# 14 days in Germany



## NeilandDebs (Aug 28, 2008)

Hello All,

Got 2 weeks off end July start of August. For a change the boss thought we should go to Germany instead of France/Italy.

I was stationed in Germany when in the army 40yrs ago but being a young un did not see much other than the places you should not see..

Any of you got any info of good places to go and see. Maybe you've done a 2wk tour.

Many thanks

Neil


----------



## Imbiber (May 11, 2007)

We're off doing similar this summer too, so will look on with great interest on the replies!

I suppose a lot will depend on what you are interested in doing other than sight-seeing: cycling, walking, etc.

Her ladyship enjoyed a couple of the therme's we visited so we'll consider including a couple more of these into our plans this year whilst plotting a trip to Bavaria.

Last year we did some of the Black Forest; Lake Titisee; Lake Constance (Uberlingen); Rhine Fall's and Fussen (Neuschwanstein Castle).

There's the romantic road from Wurzburg down to Fussen.

The Mosel - Trier to Koblenz seems the popular route option with plenty of stop-overs.

There's loads of choice and the road network is F.O.C!

Good luck with your planning and I'm sure someone more knowledgeable will be along soon with great ideas.


----------



## Sprinta (Sep 15, 2010)

please give more details of the places we should not see :lol:


----------



## cronkle (May 1, 2005)

We enjoyed a day in Rottenburg. We were there on a Sunday and there were a lot of re-enactors about.

The campsite on the confluence of the Rhine and the Moselle at Koblenz was an interesting one night stop-over. Watching the river traffic was fun.


----------



## Zozzer (Aug 13, 2006)

On our very first trip abroad in the van we only had two weeks to play with. We decided to do the Romantisch Strasse from Wurzberg to Fussen, then came back up Rudesheim an Rhein up to Koblenz the down the Mosel to Trier. Then Back to Calais via Luxemburg.


----------



## barryd (May 9, 2008)

Any good cheap or free Stellplatz on the Romantic road anyone would recommend? Just been working through the Bord Atlas online when I saw this thread earlier. Not found anything fantastic to rivel the Stellplatz on the Mosel though so far.

Looks an interesting route. 

Im considering it for end of July / August.

sorry didnt mean to hijack the thread.


----------



## NeilandDebs (Aug 28, 2008)

*germany*

Thanks for the info.

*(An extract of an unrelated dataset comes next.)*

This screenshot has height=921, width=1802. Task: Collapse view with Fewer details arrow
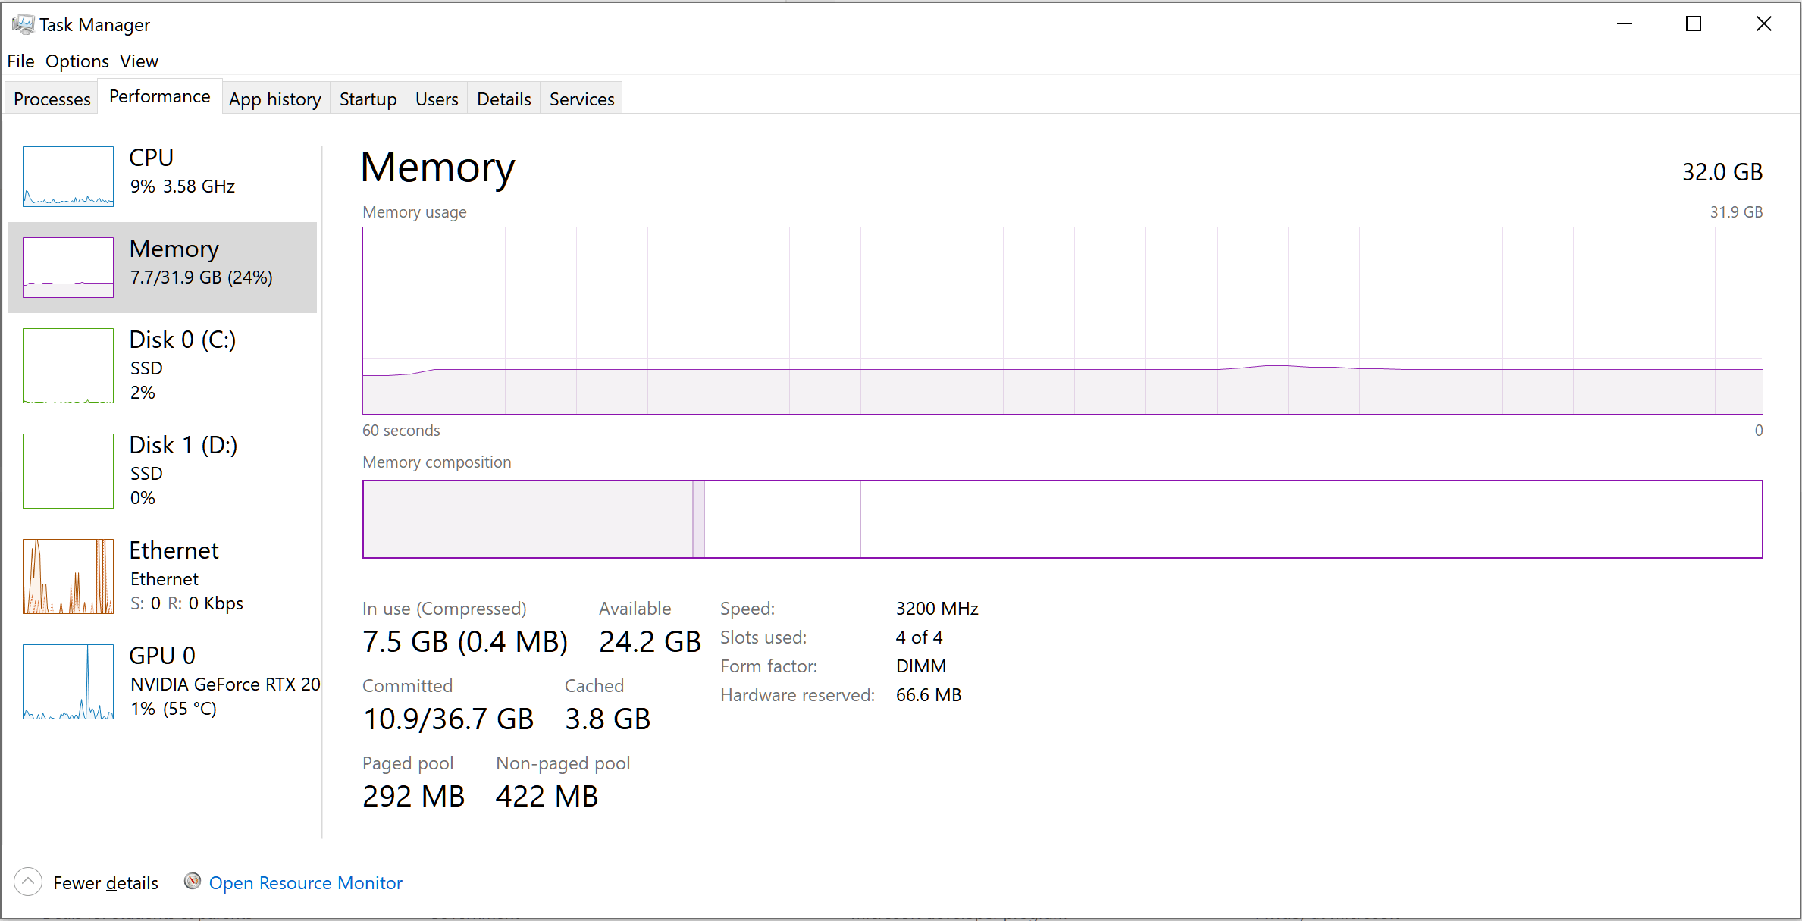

I have ordered my copy of Bord Altas from Vicarious Books. Will check out the stelplatz for the Romantic road.

BarryD highjack all you like if. Info is still info.

Neil


----------



## barryd (May 9, 2008)

You can get a free two month trial of the online Bord Atlas if you sign up and use this code 4992/13

http://www.bordatlas.de/abonnement-1.1.php

Ive been using it this afternoon. Prefer CC Infos though. The biggest dissapointment with the Bord Atlas site and I assume the book is that the GPS co-ordinates are not in decimal so you cannot just copy and paste them into Google Maps you have to mess about retyping them or converting them to decimal. I dont know why everyone online just doesnt use Decimal. Not that it matters as the Germans banned Streetview from most of their country anyway!  (see my other thread)

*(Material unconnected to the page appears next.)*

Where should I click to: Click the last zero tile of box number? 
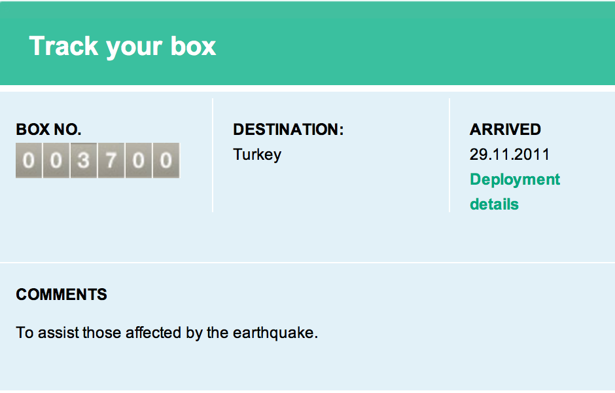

It translates ok in Chrome though.


----------



## rayrecrok (Nov 21, 2008)

> barryd"]Any good cheap or free Stellplatz on the Romantic road anyone would recommend? Just been working through the Bord Atlas online when I saw this thread earlier. Not found anything fantastic to rivel the Stellplatz on the Mosel though so far.
> 
> Looks an interesting route.
> 
> ...


Hey up.

We did the romantic road on our big trip last year, must admit apart from the end bit Fusson I/we was disappointed with just about all of it.. It is just a tourist trail to me.

ray.


----------



## barryd (May 9, 2008)

Been to Fussen twice Ray although didnt really stop last time on route to Austria. Thought it was ok but not over impressed.

Not much cop then?

If we are heading to Austria and Italy may as well go that way anyhow though.


----------